Ulteriori informazioni sulla nuova Direttiva macchine

 

Adeguamento entro il 29 giugno 2008


Con l'adozione della Direttiva 2006/42/CE, gli Stati membri sono tenuti ad adeguare le proprie normative nazionali entro il 29 giugno 2008. Con la nuova direttiva viene anche modificata la direttiva 95/16/CE relativa agli ascensori da cantieri per il trasporto di persone e o di persone e cose, frequentemente contemplate da specifiche tecniche che non comportano necessariamente livelli di sicurezza e di tutela della salute diverse da altre macchine ma, a motivo delle loro difformità costituiscono degli ostacoli agli scambi interni alla Comunità.

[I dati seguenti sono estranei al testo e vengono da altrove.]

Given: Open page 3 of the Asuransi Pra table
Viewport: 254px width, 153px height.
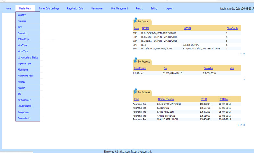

Dunque, la nuova direttiva macchine 2006/42/CE sostituisce la ormai nota direttiva 98/37CE a cui gli Stati membri dovranno adeguarsi "per garantire – come si legge nelle considerazioni – nel loro territorio la sicurezza e la salute delle persone, segnatamente dei lavoratori e, all’ occorrenza, degli animali domestici e dei beni, specie nei confronti dei rischi che derivano dall'uso delle macchine".

La necessità di “rifusione” della direttiva 98/37/CE, è dovuta, innanzitutto, a motivi di chiarezza in quanto il settore delle macchine costituisce una parte importante del settore della meccanica ed è uno dei pilastri industriali dell’ economia comunitaria. Il costo sociale dovuto all’ alto numero di infortuni provocati direttamente dall’ utilizzazione delle macchine può essere ridotto integrando la sicurezza nella progettazione e nella costruzione stessa delle macchine nonché effettuando una corretta installazione e manutenzione.

Infatti, si sottolinea che i requisiti di sicurezza e di tutela della salute dovrebbero essere rispettati al fine di garantire che la macchina sia sicura; questi requisiti dovrebbero essere applicati con discernimento, tenendo conto dello stato dell’ arte al momento della costruzione e dei requisiti tecnici ed economici.
Gli Stati membri devono assumersi la responsabilità di assicurare sul loro territorio un’ applicazione efficace della nuova “ direttiva macchine” e, nella misura del possibile, un miglioramento del livello di sicurezza delle macchine stesse un conformità della direttiva stessa. Gli stessi Stati membri devono adoperarsi per garantire un’ effettiva sorveglianza del mercato, tenendo conto degli orientamenti elaborati dalla Commissione europea, ai fini di un’ applicazione corretta e uniforme della direttiva.

Le macchine provviste di marcatura CE devono rispettare le prescrizioni della Direttiva 2006/42/CE e non possono essere dunque oggetto di limitazioni od ostacoli alla loro libera circolazione sul mercato europeo (ferma restando, ovviamente, la clausola di salvaguardia). Il nuovo testo introduce nuovi standard di sicurezza e nuove procedure per la valutazione di conformità.